Droit à l’Information

La majorité des lecteurs de cet essai le consulteront probablement via un appareil qui pose l’intégralité du savoir humain dans le creux de leurs mains. Et même si je ne suis pas le premier à le dire, le ruissellement dont Steiner parlait n’existe tout simplement plus. S’il reste des informations cachées, elles le sont par des agents de l’État, qui les considèrent comme une source de danger public. Aujourd’hui, tout (ou presque) se sait, pour le meilleur comme pour le pire. Alors, cette paresse de l’esprit qui pousserait les hommes à se laisser assujettir à la “maladie de l’Ignorance”, d’où vient-elle?


Apathie Culturelle

Il faut tout d’abord revoir notre définition : ici, l’Ignorance est le choix conscient de limiter son accès à certaines connaissances, non pas par manque d’opportunité, mais pour préserver un sens d’identité dans le foisonnement d’informations. Ce n’est donc pas une « paresse de l’esprit », mais un système de protection — une manière de garder intacte son existence face à la stimulation omniprésente du monde.

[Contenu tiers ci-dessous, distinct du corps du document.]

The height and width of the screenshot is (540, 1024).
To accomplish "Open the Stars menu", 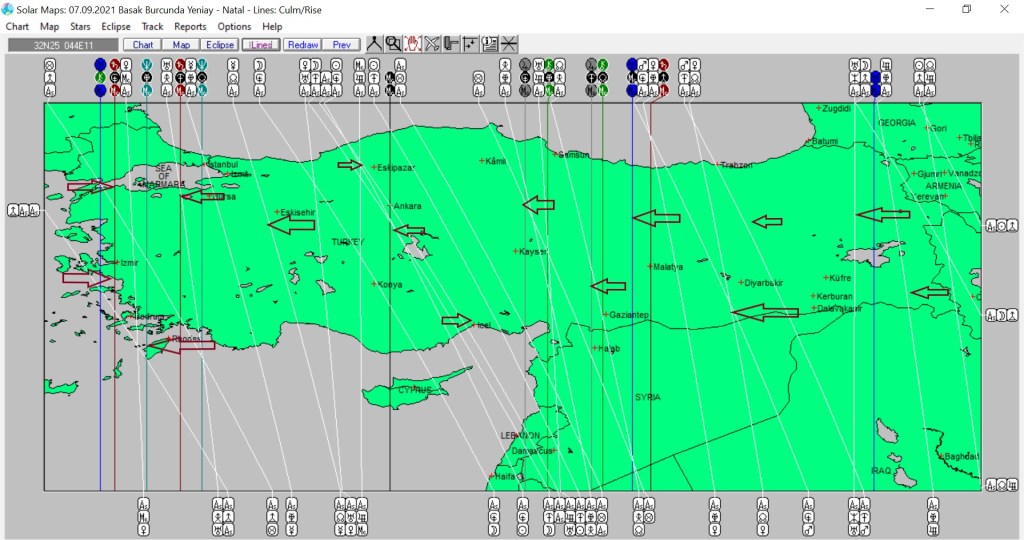I will (x=80, y=26).
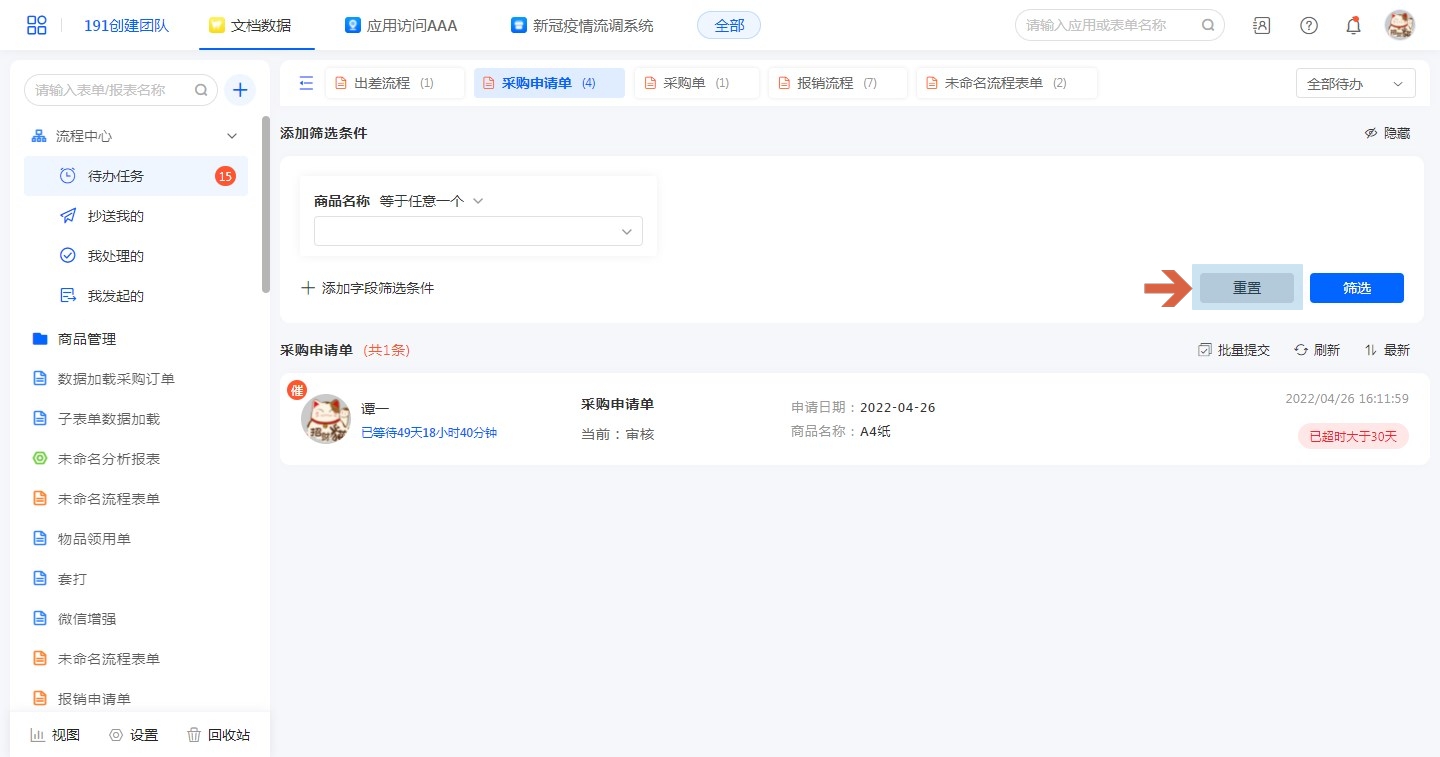Click the sidebar form name search field
Viewport: 1440px width, 757px height.
pos(112,90)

Peut-on, ainsi, rétorquant à Brel, “se suffire” ? Peut-on chercher une stabilité intérieure en choisissant d’ignorer des informations superflues ? L’Apathie Culturelle, qui semble gagner du terrain dans les communautés populaires, est-elle vraiment réductible à de la paresse ? Anecdotiquement, l’Homme débordé, accablé de responsabilités, qui décide de ne pas s’aventurer dans la mer des actualités pourrait-il incarner celui qui n’a tout simplement pas le temps de s’y plonger ? Ou peut-être cet adolescent, pourtant libre de son temps, qui trouve dans l’approfondissement de certaines connaissances une stimulation excessive ?

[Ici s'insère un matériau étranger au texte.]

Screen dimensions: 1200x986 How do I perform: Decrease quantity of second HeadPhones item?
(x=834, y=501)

Il existe des marqueurs identitaires dont on ne prend pas toujours conscience. Un tri culturel nous permet de nous rapprocher de sujets qui nous tiennent à cœur, laissant, figurativement, “de la place” aux informations superficielles que l’on ajoute par-dessus notre centre d’intérêt principal. Certes, l’accès à l’Information est aujourd’hui plus facile, mais peut-être est-ce précisément cela qui motive une envie d’Ignorance — celle qui consiste à se joindre à des communautés qui ne contiennent que l’essentiel des informations nécessaires, sans les éléments que l’on cherche à éviter. Cela permet de faire partie d’un groupe qui développe progressivement une large sous-culture : des îlots de spécialisation.


Mythe de l’Ignorance

Ces îlots de stabilité culturelle créent un environnement générant un fort sentiment d’appartenance. Des blagues comprises uniquement par les initiés, une syntaxe ou même un langage propre, qui, à eux seuls, font sentir profane toute personne s’aventurant dans ces recoins de la toile. Le savoir, même populaire, n’est plus un système institutionnalisé mais une création collective où l’Ignorance d’informations externes devient un choix structurant.

Face à ces nouvelles réalités, l’idée d’une Ignorance “maladive” devient un concept obsolète. Nos contemporains font de l’autonomie culturelle — et de l’approche superficielle d’autres sujets — un élément essentiel de leur rapport à la culture et à l’information. Il s’agit d’un système social nouveau, où la volonté d’ignorer libère de l’obligation de tout connaître et de s’assujettir aux communautés d’autrui.


Conclusion

En déconstruisant l’Ignorance, on constate d’abord qu’elle n’était autrefois qu’une réelle impossibilité d’accès à l’information, l’élite étant historiquement la seule détentrice du savoir, et donc responsable de sa diffusion. Cependant, avec l’accès universel, l’opposition disparaît et laisse place à des sous-cultures de plus en plus fragmentées, évoluant au sein d’une “mare d’informations” omniprésente. Ce phénomène permet un échappatoire où l’on se congratule d’avoir créé un espace expurgé des superflus. C’est une réponse au monde qui mérite d’être comprise comme un choix et non comme une “maladie” dont on devrait blâmer l’époque.